Meanwhile, the network issued a press release with a triumphant quote from executive vice president Kevin Magee: “We’re thrilled that this information is finally, and rightfully, going to be made available to the American public.”

You could be excused for thinking—as CJR, along with others, sort of did on Friday—that the judge is forcing Treasury to wrap up as many as an estimated 15,000 pages in a pretty box and deliver them to 1211 Avenue of the Americas.

Not quite. The judge rebuffed Treasury’s request, made in court in early February, for a two- to four-month delay before assembling their response. They now have thirty days to provide all of Fox’s requested documents. Or—and here’s the key—they can take another fifteen days after the initial thirty to list the documents it wishes to withhold in a “Vaughn Index” (named for a key 1973 FOIA case), explaining why they think the information meets one of FOIA’s nine exemptions. According to Steve Mintz, Fox’s lawyer, that list, and the denial justifications it gives, will almost certainly become a subject of further adjudication.

“I don’t want to be like our former president who announced that the mission had been accomplished on the aircraft carrier when the war was not over—and we’re still in it,” said Mintz, appearing on-air the evening of the ruling. (He was presented with a black bottle of champagne, covered with Fox bigwigs’ golden signatures, in an on-camera gesture of appreciation.)
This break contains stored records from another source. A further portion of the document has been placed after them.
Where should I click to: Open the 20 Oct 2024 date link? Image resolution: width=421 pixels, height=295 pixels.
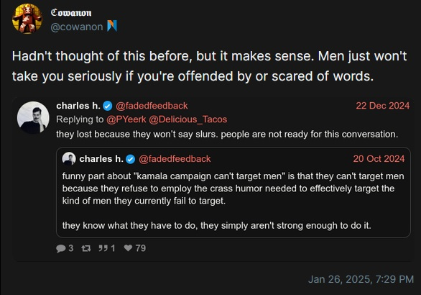pos(379,159)
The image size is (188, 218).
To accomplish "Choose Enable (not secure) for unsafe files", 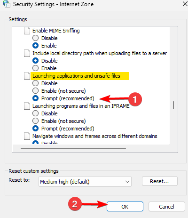I will [35, 91].
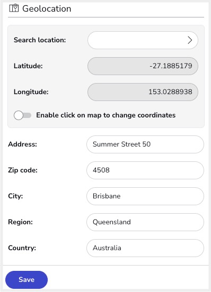This screenshot has width=211, height=292.
Task: Toggle enable click on map switch
Action: pos(22,115)
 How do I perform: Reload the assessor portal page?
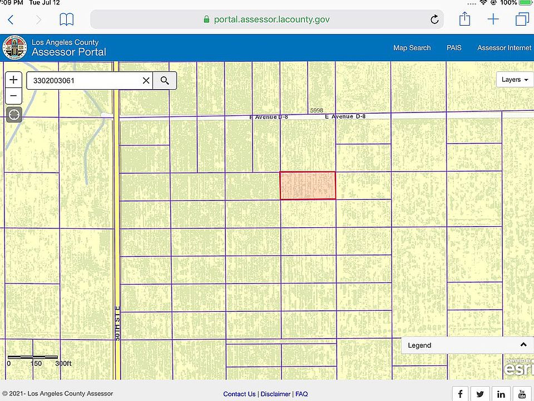coord(434,19)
So it could be some time before all of the requested information on AIG, Citi, and Mellon is handed over to Fox. But a trickle has begun: as of Monday, FOX had received 1,200 documents. According to Mintz, 900 are documents the government has already released. The rest are previously undisclosed, including memos between Treasury and the Fed on the AIG bailout. Fox plans to make all of the documents available on a special section of their Web site.
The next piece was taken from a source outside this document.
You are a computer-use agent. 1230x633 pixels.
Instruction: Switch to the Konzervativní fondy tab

“This is a victory, and we’re moving in the right direction, but the war isn’t over,” Mintz later told CJR.

FOX, of course, is not alone in asking the courts to enforce FOIA requests for information on the various bailouts. Bloomberg filed a similar suit against the Federal Reserve on November 7.

But one thing that makes FOX’s efforts different are the degree to which they’ve become a populist point of pride. Take, for example, the ads the network bought in The New York Times and The Wall Street Journal earlier this month. “FED UP WITH THE FEDS?” one asked, in the form of a typewritten red meat memo to the “American People.” (“WE ARE!” screamed the ad in response.)
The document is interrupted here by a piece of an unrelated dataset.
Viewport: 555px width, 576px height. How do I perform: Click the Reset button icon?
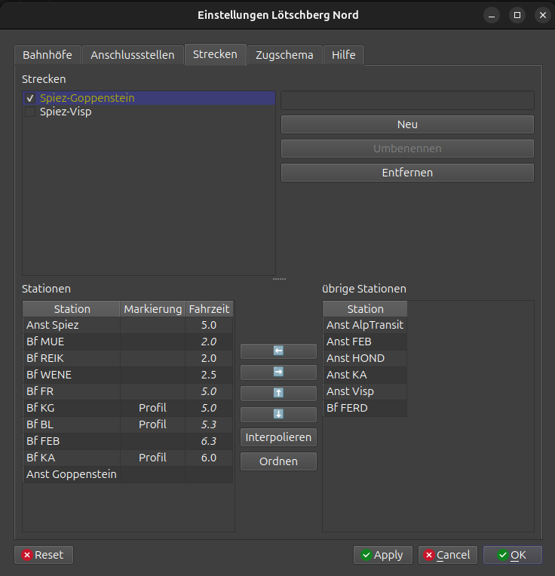click(x=27, y=555)
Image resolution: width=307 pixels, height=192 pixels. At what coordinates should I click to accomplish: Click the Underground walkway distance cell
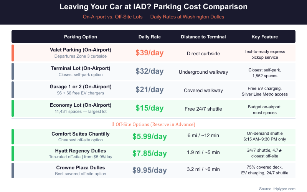pos(203,72)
“That’s all a part of putting out the word that we are trying to operate in the best interest of our audience,” Magee told CJR. “There’s an awful lot of people who aren’t CEOs but who follow the stock market, and who are interested in the US economy. If it comes down to one channel will get all the CEOs and one channel will get everyone else, I’d like to be the channel with everyone else.

“It is not a wild publicity stunt. I will say this: we are new. We are trying to differentiate ourselves from that which is out there. One of the ways that we want to differentiate ourselves is to tell our audience that we are trying to protect their interests. We think that’s a wide-open field. CNBC seems to always be the friend of the CEO and that’s fine, nothing wrong with that. It has served them well,” said Magee. “But we also believe that as journalists, we have to ask difficult questions. And I really think that this is part of that, and if it does differentiate us from our competition, that’s a good thing, and I’m not gonna worry about it.”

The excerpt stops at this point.